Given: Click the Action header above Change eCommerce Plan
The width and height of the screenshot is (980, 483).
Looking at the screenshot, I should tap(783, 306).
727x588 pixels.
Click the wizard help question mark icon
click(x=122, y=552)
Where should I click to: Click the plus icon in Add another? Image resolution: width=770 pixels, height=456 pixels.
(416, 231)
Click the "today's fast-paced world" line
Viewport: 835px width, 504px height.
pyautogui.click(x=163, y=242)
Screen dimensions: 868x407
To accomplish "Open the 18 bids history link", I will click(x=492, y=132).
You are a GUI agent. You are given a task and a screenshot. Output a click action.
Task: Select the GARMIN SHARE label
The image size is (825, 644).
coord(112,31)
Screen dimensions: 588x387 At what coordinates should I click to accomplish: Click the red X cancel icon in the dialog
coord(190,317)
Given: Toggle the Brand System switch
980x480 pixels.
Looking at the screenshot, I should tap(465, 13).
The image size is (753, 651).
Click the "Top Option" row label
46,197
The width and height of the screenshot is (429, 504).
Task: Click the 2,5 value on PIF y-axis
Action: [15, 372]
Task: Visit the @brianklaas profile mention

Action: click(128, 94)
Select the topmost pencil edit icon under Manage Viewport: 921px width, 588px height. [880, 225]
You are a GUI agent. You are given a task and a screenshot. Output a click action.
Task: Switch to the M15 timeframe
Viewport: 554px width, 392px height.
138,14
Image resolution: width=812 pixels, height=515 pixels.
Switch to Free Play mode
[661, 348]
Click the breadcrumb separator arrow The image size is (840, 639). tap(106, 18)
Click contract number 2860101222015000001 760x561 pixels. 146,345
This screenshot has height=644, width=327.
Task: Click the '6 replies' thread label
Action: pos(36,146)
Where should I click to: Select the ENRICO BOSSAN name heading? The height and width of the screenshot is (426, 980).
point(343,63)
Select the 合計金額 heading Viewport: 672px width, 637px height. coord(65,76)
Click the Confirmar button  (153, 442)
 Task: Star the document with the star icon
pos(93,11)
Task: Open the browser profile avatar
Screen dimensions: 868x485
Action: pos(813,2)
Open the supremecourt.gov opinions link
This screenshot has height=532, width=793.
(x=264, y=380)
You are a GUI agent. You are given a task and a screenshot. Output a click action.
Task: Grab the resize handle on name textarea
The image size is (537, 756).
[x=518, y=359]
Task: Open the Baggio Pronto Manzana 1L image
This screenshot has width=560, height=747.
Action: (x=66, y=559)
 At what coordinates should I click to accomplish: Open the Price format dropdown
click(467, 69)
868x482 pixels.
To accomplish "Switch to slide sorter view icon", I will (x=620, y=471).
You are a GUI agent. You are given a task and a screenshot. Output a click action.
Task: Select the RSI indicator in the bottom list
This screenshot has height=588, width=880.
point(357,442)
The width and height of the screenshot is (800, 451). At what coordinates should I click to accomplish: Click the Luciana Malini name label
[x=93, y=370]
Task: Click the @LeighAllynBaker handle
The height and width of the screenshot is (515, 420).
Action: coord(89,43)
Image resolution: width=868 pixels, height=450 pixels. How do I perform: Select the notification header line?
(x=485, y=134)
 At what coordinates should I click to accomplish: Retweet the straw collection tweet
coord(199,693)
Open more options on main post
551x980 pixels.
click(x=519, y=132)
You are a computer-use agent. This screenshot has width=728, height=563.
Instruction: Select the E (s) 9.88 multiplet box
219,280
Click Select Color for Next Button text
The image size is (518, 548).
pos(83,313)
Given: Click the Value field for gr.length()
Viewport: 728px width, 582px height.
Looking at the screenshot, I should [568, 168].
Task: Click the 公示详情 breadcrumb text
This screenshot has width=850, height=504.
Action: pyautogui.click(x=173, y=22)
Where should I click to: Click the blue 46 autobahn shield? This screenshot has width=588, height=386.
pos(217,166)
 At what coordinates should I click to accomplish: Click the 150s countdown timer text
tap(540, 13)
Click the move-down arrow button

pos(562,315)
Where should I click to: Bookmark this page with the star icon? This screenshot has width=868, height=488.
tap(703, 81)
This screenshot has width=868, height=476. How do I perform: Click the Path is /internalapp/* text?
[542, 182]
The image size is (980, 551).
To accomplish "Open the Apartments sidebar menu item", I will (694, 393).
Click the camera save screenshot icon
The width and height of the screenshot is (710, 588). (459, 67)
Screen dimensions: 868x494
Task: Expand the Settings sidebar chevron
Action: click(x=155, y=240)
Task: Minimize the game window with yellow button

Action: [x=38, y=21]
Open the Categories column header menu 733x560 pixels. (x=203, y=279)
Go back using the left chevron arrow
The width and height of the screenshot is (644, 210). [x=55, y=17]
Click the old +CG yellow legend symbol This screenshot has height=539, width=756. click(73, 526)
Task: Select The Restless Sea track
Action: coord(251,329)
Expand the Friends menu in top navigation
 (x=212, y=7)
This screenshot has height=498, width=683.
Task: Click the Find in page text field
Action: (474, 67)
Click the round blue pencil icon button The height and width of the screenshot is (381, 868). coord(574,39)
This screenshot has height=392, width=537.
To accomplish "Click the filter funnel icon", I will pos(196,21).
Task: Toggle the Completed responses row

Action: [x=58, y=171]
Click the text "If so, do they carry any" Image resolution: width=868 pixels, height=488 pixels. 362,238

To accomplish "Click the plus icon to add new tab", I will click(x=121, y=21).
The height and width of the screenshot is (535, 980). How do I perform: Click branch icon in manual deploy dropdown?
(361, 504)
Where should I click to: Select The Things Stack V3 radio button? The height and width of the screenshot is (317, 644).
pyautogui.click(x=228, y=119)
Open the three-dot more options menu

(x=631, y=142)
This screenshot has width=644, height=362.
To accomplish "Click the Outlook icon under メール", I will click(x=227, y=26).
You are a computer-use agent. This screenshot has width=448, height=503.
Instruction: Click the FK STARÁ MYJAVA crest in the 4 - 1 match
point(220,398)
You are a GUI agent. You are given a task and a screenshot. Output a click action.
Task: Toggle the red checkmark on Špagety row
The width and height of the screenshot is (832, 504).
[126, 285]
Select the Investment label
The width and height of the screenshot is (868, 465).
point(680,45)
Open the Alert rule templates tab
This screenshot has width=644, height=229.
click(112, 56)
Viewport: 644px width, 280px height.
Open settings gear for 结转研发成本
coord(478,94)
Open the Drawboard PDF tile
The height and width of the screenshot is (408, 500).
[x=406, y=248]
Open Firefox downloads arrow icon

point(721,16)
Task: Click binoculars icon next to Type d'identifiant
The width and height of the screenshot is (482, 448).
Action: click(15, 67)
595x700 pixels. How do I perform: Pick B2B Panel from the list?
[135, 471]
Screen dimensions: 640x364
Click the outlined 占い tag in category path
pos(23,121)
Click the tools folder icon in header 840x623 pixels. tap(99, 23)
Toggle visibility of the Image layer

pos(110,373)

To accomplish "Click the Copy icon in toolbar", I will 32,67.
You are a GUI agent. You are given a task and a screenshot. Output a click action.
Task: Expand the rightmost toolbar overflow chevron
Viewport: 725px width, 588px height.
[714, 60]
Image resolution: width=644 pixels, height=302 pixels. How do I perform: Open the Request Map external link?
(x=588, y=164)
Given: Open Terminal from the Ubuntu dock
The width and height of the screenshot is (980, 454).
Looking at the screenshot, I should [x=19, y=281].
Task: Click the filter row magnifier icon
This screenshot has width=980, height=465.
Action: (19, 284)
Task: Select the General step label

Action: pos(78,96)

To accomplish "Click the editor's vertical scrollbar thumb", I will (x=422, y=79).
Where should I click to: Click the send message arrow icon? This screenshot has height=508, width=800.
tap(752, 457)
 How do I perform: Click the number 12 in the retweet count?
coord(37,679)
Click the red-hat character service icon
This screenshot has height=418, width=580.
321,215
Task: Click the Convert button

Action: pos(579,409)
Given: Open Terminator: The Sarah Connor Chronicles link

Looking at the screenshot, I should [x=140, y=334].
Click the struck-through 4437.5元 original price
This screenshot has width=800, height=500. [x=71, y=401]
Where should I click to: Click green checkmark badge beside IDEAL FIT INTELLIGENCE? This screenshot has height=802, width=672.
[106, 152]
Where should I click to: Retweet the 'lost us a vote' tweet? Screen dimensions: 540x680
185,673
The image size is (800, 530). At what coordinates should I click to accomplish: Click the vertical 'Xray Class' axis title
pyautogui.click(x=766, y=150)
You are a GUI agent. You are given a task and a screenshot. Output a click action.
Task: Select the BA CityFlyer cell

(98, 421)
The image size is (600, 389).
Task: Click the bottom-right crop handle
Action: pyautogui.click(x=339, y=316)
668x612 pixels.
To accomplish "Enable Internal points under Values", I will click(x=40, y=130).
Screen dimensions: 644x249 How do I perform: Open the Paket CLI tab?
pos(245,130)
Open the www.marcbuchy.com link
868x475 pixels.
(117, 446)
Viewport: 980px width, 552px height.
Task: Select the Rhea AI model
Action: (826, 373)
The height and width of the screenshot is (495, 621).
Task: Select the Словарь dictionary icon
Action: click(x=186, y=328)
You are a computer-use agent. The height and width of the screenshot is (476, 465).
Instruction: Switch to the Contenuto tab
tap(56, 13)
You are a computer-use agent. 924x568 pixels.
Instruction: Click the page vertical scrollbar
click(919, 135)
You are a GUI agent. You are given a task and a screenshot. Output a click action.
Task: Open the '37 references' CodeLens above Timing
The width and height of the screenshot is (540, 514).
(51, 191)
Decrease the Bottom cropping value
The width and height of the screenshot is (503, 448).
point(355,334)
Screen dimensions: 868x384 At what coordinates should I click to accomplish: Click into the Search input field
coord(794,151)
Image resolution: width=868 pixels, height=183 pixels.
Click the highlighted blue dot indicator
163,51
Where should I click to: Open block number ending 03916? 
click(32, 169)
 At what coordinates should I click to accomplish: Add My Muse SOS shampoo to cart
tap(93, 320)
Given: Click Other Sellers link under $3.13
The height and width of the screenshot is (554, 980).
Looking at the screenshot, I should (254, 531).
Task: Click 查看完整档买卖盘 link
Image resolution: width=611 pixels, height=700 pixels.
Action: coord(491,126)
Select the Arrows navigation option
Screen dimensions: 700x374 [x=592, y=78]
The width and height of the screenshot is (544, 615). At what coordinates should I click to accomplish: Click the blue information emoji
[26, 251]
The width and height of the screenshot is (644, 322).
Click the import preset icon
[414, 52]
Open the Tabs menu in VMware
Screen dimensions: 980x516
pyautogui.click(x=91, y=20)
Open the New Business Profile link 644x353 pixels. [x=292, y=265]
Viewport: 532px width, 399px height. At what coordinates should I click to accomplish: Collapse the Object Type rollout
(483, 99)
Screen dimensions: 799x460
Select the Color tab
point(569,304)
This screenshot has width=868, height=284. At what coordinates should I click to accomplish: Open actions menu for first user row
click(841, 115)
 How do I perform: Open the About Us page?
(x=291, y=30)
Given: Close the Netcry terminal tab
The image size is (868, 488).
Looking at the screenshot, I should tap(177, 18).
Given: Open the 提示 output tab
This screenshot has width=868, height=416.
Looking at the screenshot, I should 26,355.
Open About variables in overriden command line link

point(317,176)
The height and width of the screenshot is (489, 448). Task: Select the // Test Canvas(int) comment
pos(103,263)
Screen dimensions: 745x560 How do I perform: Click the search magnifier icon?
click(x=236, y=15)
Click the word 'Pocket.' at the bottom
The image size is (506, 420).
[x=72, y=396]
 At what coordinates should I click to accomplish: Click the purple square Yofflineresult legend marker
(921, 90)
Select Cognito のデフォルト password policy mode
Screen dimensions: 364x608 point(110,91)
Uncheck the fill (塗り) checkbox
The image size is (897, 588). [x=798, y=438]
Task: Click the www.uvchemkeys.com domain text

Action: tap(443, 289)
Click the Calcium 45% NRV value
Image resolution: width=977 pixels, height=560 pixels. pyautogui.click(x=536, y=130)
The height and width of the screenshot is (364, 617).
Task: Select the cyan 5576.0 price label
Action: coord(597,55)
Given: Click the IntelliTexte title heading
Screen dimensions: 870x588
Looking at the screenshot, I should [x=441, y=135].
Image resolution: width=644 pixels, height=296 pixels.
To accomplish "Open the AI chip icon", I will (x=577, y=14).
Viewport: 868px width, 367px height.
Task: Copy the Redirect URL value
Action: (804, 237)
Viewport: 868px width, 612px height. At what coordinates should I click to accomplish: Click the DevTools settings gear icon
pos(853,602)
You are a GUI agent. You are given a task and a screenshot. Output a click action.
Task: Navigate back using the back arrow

==============================

> AIM OF THE EXERCISE: Using the listing above, copy exactly the line that contains "Given: Click the IntelliTexte title heading", the line that contains "Image resolution: width=644 pixels, height=296", and each line that falls between them.

> THE ANSWER:
Given: Click the IntelliTexte title heading
Screen dimensions: 870x588
Looking at the screenshot, I should [x=441, y=135].
Image resolution: width=644 pixels, height=296 pixels.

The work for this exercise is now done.